The management of hepatocellular carcinoma (HCC) has substantially changed in the past few decades, the introduction of novel therapies (such as sorafenib) have improved patient survival. Nevertheless, HCC remains the third most common cause of cancer-related deaths worldwide. Decision-making largely relies on evidence-based criteria, as showed in the US and European clinical practice guidelines, which endorse five therapeutic recommendations:resection; transplantation; radiofrequency ablation; chemoembolization; and sorafenib. Many molecularly targeted agents that inhibit angiogenesis, epidermal growth factor receptor, and mammalian target of rapamycin are at different stages of clinical development in advanced HCC. Future research should continue to unravel the mechanism of hepatocarcinogenesis and to identify key relevant molecular targets for therapeutic intervention. Identification and validation of potential surrogate and predictive biomarkers hold promise to individualize patient’s treatment to maximize clinical benefit and minimize the toxicity and cost of targeted agents.

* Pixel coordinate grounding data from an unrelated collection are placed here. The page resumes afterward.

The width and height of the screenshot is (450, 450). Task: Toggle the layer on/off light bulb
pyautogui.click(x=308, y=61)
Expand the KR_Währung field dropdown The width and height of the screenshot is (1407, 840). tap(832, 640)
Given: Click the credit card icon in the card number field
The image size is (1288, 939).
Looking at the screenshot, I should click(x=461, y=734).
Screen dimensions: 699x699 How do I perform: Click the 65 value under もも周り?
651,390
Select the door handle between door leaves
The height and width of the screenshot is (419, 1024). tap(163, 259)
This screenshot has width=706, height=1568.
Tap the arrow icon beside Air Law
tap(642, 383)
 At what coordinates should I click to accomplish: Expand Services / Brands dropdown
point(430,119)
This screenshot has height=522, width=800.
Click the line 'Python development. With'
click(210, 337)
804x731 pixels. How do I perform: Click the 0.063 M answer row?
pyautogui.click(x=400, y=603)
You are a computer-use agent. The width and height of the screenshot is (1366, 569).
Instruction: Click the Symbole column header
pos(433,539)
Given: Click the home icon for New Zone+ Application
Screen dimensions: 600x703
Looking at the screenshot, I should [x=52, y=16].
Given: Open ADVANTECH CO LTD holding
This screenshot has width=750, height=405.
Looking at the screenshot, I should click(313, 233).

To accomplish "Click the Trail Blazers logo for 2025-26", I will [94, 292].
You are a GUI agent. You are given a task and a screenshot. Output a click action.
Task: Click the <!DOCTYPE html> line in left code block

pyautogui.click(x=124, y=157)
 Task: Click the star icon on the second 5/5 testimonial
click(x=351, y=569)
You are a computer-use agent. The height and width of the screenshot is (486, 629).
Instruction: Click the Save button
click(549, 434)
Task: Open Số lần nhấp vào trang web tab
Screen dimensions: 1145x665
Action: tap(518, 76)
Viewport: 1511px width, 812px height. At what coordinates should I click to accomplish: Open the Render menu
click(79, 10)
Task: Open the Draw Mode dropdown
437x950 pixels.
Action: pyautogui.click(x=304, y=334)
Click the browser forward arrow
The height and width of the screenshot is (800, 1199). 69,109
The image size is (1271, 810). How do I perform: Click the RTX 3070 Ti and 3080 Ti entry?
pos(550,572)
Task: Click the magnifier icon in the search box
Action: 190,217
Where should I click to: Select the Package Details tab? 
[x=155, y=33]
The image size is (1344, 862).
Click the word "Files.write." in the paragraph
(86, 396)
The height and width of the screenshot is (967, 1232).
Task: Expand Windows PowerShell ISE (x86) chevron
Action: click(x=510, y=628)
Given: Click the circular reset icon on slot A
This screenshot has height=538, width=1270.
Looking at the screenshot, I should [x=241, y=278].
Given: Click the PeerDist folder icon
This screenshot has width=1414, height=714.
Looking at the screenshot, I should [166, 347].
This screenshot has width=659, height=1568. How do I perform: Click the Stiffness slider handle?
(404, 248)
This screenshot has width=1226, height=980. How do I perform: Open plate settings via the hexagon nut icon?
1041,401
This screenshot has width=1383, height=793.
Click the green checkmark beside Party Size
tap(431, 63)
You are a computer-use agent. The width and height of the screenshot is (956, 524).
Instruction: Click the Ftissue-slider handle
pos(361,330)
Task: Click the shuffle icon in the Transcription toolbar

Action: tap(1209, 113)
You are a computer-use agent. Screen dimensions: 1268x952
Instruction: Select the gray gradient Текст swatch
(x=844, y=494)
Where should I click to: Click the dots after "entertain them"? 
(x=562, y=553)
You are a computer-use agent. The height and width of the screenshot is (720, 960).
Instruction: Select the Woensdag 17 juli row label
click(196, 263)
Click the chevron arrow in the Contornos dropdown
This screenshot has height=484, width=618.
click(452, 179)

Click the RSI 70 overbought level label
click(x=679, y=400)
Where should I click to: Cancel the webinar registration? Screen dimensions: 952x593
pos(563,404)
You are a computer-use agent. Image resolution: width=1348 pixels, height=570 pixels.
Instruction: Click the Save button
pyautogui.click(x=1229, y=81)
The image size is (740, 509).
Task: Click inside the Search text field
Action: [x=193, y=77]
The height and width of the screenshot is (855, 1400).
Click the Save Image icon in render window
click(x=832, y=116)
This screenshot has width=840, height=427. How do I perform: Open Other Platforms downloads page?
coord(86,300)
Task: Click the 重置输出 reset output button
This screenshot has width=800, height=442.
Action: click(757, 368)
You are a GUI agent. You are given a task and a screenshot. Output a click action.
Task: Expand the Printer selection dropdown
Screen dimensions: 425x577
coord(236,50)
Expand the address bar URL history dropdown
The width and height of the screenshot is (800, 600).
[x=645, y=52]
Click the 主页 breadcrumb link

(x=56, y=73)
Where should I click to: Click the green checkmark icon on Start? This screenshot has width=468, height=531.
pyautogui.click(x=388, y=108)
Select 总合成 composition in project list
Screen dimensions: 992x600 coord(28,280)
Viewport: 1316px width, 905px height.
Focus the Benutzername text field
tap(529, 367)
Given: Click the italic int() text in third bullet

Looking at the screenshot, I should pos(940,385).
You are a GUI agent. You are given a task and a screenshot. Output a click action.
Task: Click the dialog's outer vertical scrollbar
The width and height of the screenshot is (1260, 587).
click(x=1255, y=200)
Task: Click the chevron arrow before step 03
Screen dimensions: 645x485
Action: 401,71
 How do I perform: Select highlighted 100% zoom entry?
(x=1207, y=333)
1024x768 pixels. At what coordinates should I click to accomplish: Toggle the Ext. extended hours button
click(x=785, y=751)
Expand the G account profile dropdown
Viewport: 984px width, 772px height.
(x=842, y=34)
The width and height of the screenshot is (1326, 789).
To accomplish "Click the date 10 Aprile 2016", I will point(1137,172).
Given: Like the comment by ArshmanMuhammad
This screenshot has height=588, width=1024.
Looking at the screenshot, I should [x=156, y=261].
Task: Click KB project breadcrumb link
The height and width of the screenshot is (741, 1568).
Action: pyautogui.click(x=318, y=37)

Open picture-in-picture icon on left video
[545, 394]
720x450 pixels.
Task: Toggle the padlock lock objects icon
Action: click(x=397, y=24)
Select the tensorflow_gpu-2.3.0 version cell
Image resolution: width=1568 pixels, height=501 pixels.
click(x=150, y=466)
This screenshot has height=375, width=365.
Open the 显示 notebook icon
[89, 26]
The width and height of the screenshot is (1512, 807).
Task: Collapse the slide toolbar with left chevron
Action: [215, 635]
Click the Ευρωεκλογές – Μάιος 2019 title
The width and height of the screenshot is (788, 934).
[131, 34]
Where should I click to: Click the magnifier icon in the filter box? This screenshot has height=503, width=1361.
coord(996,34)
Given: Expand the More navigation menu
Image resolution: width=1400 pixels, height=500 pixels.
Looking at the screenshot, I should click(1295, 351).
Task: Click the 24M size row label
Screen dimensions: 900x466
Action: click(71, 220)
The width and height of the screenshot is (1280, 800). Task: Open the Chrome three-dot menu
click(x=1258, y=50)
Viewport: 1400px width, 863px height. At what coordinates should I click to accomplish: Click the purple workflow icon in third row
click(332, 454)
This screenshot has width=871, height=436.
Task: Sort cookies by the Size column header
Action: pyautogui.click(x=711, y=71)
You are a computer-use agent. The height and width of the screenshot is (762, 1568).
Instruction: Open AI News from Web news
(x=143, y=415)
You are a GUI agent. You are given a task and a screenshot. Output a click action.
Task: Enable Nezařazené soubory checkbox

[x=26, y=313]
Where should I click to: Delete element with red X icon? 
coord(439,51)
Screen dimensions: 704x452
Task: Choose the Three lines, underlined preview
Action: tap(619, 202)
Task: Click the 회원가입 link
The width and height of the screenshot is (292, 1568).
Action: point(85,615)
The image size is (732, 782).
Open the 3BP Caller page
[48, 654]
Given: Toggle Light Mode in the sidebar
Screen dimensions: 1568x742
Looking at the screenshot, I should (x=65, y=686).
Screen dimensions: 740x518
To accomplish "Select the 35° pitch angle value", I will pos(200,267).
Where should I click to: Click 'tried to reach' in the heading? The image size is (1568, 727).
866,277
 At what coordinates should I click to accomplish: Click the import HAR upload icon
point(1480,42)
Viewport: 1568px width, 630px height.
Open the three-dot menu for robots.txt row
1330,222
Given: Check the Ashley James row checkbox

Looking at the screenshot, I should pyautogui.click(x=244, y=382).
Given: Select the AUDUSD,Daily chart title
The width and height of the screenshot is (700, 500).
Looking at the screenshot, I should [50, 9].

Keywords: Hepatocellular Carcinoma, Molecular agents, Targheted therapy, Sorafenib

Core tip: Many molecularly targeted agents that inhibit angiogenesis, epidermal growth factor receptor, and mammalian target of rapamycin are at different stages of clinical development in advanced hepatocellular carcinoma. Future research should continue to unravel the mechanism of hepatocarcinogenesis and to identify key relevant molecular targets for therapeutic intervention.